● **To do**: Filter the data for "avatar" and copy matching lines.

● **Material provided**:
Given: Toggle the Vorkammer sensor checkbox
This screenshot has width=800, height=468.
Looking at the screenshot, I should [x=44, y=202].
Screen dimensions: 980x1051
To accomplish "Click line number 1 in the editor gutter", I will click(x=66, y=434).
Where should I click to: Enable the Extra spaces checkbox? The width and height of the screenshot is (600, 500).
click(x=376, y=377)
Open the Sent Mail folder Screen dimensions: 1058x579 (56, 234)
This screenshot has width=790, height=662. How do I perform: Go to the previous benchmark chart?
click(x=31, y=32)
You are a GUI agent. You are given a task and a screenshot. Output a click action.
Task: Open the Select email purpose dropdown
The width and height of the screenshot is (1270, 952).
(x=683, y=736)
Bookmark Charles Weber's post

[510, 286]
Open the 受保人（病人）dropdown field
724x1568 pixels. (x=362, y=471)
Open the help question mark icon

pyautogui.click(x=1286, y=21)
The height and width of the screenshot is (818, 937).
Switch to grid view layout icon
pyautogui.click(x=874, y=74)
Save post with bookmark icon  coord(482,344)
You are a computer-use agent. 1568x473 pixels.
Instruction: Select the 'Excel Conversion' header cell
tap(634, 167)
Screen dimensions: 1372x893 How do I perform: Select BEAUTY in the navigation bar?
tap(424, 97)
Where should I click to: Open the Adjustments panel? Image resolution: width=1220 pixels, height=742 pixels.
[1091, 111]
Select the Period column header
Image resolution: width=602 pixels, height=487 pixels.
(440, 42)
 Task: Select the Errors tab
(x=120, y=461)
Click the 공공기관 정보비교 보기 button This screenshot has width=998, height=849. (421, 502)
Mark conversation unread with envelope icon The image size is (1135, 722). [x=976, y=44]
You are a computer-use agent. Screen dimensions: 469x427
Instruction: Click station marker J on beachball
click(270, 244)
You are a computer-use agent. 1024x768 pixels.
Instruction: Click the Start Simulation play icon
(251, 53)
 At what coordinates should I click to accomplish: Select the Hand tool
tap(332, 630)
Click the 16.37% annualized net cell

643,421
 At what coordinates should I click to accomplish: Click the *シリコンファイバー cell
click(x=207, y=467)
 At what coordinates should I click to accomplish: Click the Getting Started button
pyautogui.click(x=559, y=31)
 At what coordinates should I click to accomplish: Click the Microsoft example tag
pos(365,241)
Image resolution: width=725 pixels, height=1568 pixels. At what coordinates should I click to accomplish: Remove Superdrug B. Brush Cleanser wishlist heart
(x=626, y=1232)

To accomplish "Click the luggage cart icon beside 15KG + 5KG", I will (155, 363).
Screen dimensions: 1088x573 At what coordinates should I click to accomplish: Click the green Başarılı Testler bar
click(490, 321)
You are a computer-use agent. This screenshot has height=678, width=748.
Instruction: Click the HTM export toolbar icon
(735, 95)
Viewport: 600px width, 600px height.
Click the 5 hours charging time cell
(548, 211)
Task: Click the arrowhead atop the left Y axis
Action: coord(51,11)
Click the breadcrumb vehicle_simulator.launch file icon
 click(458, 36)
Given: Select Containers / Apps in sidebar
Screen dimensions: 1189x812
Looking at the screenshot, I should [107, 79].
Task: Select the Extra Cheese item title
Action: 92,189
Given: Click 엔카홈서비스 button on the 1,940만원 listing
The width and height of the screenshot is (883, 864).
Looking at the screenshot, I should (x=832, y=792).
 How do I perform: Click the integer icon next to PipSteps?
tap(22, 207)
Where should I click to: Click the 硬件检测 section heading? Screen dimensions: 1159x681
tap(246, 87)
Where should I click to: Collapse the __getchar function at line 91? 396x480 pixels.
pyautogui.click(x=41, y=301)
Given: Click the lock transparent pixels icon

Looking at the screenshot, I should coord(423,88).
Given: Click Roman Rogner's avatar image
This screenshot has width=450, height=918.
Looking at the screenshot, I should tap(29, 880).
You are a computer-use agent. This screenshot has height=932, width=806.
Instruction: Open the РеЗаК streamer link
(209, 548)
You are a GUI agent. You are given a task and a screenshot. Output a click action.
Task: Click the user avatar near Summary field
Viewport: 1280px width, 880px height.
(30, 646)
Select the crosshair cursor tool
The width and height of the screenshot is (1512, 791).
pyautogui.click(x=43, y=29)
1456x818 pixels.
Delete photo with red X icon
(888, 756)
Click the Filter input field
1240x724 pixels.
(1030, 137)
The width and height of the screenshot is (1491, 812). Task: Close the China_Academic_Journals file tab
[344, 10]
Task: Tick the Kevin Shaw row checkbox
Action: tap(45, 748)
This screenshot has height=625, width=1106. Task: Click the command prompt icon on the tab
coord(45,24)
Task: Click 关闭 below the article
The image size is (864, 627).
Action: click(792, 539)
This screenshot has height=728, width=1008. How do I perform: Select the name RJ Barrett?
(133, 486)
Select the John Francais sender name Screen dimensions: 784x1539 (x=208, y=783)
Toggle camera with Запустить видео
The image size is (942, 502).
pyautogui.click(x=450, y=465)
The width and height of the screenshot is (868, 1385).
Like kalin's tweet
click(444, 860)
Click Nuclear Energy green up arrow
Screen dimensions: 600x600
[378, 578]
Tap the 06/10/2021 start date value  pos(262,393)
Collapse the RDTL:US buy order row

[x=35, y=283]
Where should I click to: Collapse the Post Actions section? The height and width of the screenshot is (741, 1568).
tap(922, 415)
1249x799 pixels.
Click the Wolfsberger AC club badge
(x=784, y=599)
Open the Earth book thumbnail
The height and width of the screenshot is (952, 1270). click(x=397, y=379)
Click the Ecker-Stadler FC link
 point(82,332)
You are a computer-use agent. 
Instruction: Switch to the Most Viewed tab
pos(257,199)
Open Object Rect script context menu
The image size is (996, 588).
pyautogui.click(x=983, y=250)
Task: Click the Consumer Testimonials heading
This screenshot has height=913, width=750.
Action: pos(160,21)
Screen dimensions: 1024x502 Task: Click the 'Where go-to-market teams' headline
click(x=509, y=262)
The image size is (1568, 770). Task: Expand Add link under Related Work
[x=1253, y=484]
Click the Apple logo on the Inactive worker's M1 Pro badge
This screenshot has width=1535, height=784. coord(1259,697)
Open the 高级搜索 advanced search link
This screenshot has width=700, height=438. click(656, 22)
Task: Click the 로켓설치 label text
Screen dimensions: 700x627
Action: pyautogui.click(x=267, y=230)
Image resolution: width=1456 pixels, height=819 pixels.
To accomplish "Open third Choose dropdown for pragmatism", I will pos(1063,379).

● **Result**:
Given: Click Roman Rogner's avatar image
Task: Click the user avatar near Summary field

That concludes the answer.